Undoubtedly, one significant stress factor relates to unresolved conflict, in and out of work. Conflict is part of all relationships, yet most of us shy away from it because we feel we lack the courage, skills and confidence to constructively address it. When left unaddressed, conflict raises our stress and anxiety levels, and decreases our engagement, productivity, and overall wellbeing.

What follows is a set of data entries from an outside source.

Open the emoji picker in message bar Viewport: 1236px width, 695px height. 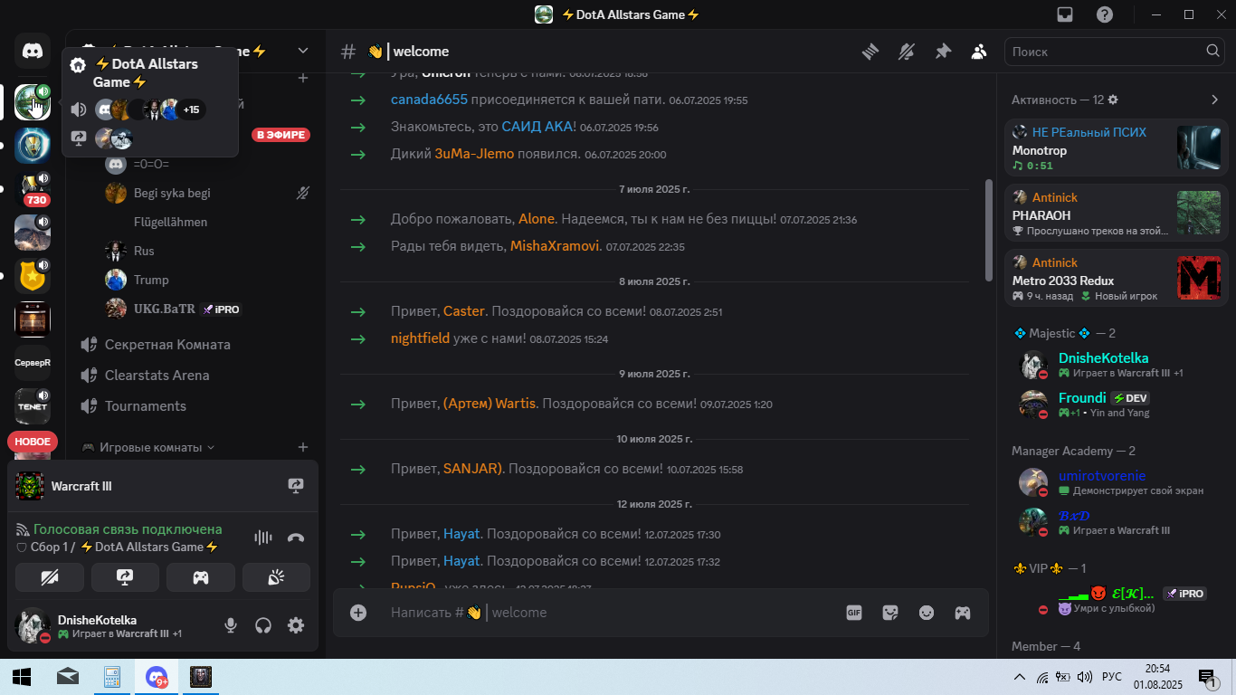pos(927,613)
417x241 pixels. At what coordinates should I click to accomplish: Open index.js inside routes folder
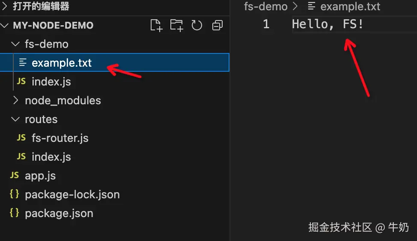pos(51,157)
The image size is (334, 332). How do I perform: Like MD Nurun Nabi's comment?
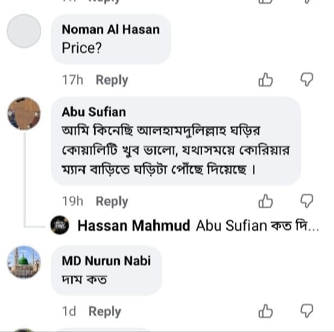click(x=265, y=311)
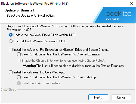The width and height of the screenshot is (136, 104).
Task: Check Install the IceViewer Pro Core Web App
Action: tap(11, 72)
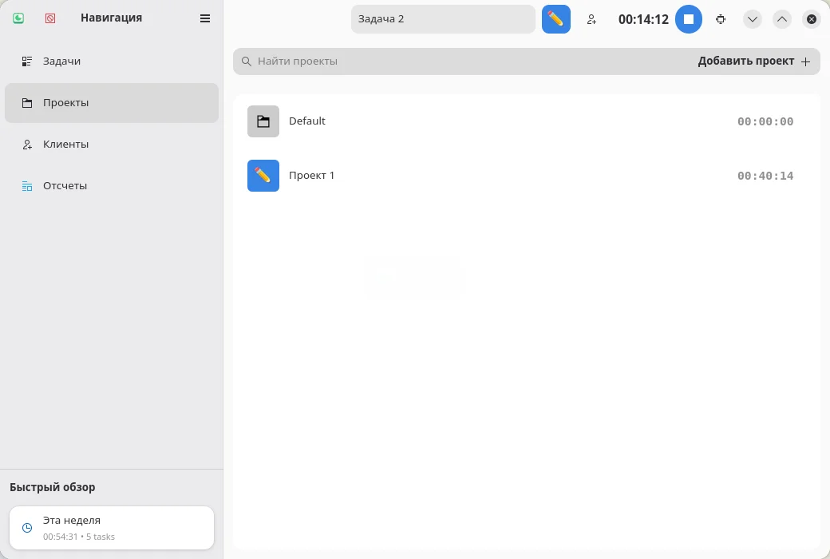Open Отсчеты using the report icon
The width and height of the screenshot is (830, 559).
coord(28,185)
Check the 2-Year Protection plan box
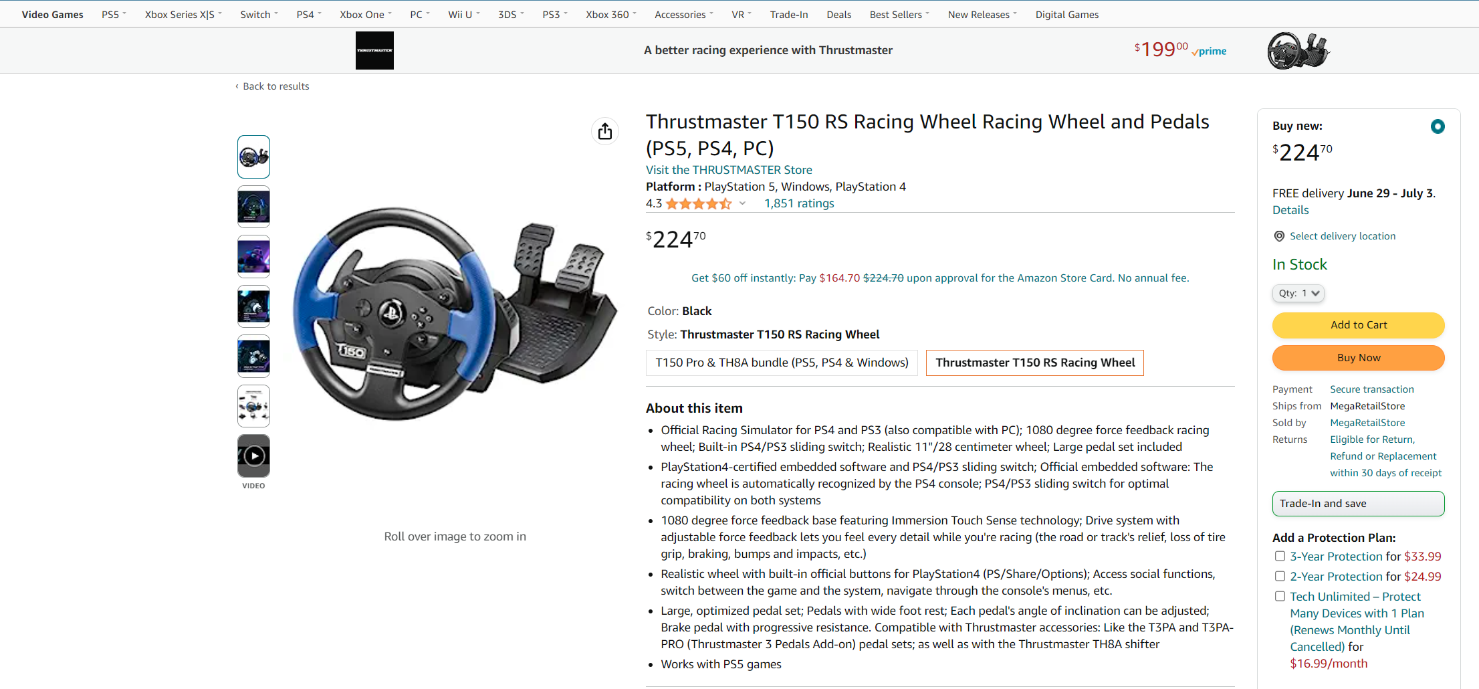 1280,576
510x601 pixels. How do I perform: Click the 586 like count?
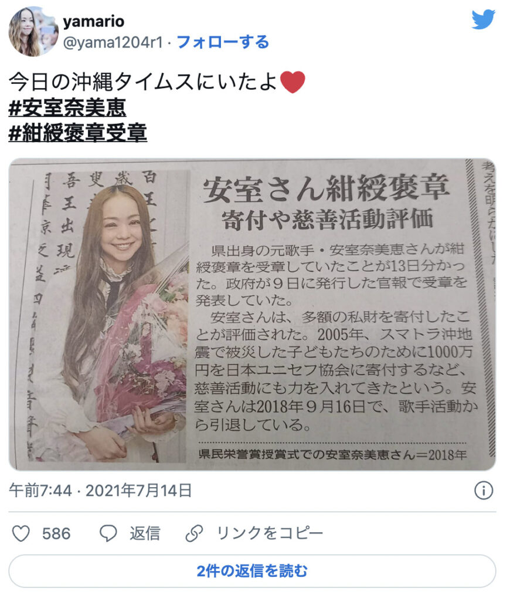click(56, 534)
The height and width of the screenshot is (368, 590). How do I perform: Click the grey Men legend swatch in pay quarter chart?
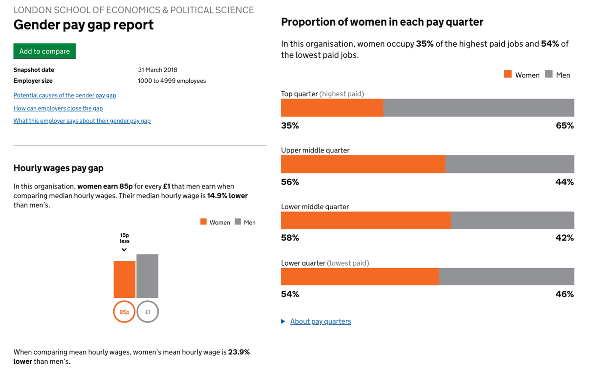(549, 75)
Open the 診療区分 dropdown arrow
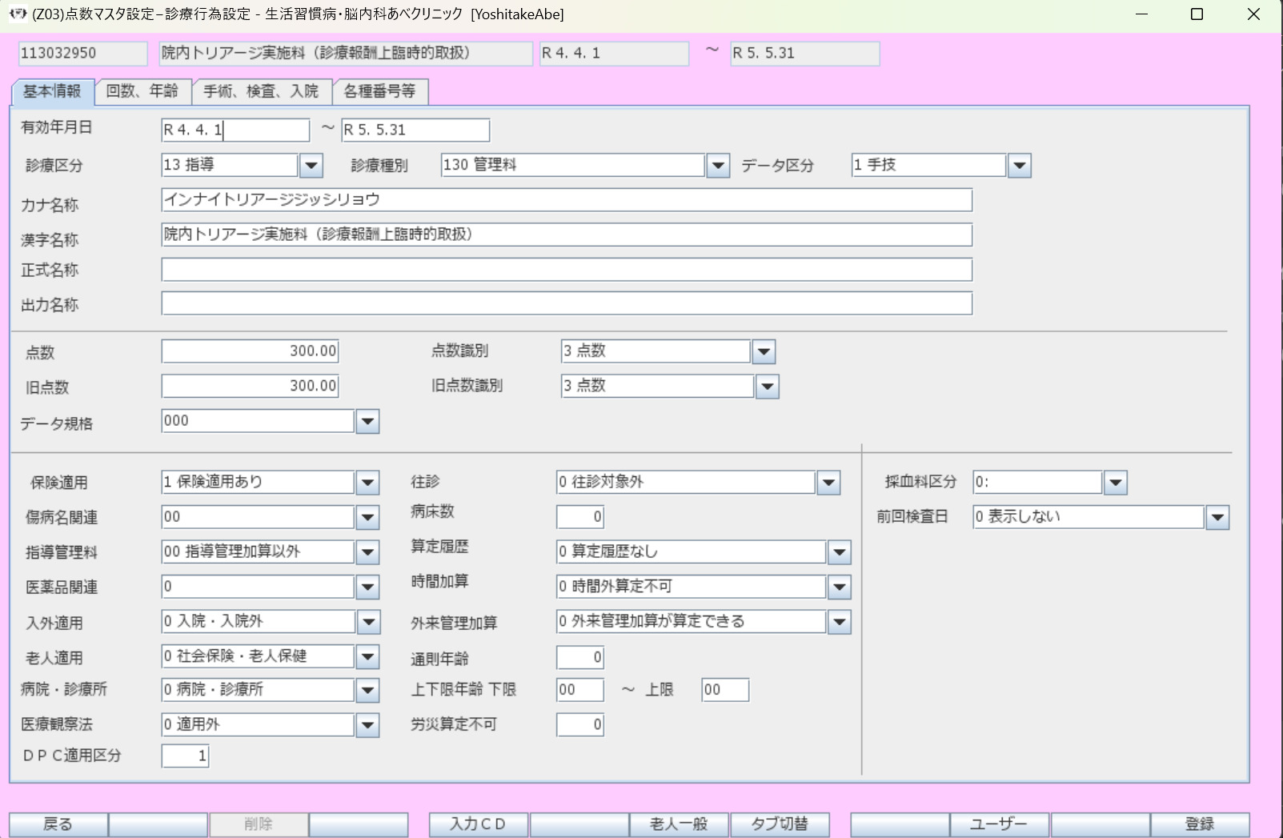 [311, 166]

The knowledge and skills required for conflict conversations can be practiced and learned. They will not only help with conflict resolution but will also support us in having better relationships at work. Here are three ways to optimise a collaborative and restorative outcome to these often challenging and uncomfortable conversations.

  1. Self-awareness

Greater self-awareness allows us to appreciate that we are part of the conflict dynamic – that we contribute and carry at least some responsibility for the tension in our relationships. It is easy to blame others, but blame doesn’t resolve conflict; it fuels it. Here are some self-awareness questions you can ask yourself and others who are in conflict:

  • What is it about the other person that is triggering me, and why?
  • How might my behaviour be contributing to this conflict dynamic?
  • How am I interpreting the other person’s behaviour? How might they be interpreting mine?
  • What can I do differently if I feel stuck but want to restore this relationship?
  1. Empathy

Empathy – the ability to imagine the feelings, thoughts, and perceptions of others – enables us to view a conflict from a perspective different to our own. When we have empathy, we try to understand what others might be going through, and which of their and our underlying needs – such as the need to feel respected or valued – are not being met.

When we approach a situation of conflict with empathy, we are able to cast away blame and instead listen to the other person and hear what is going on for them. This allows us to understand the triggers that are fuelling a conflict, and leads to increased understanding and connection, which, in and of itself, is a restorative process.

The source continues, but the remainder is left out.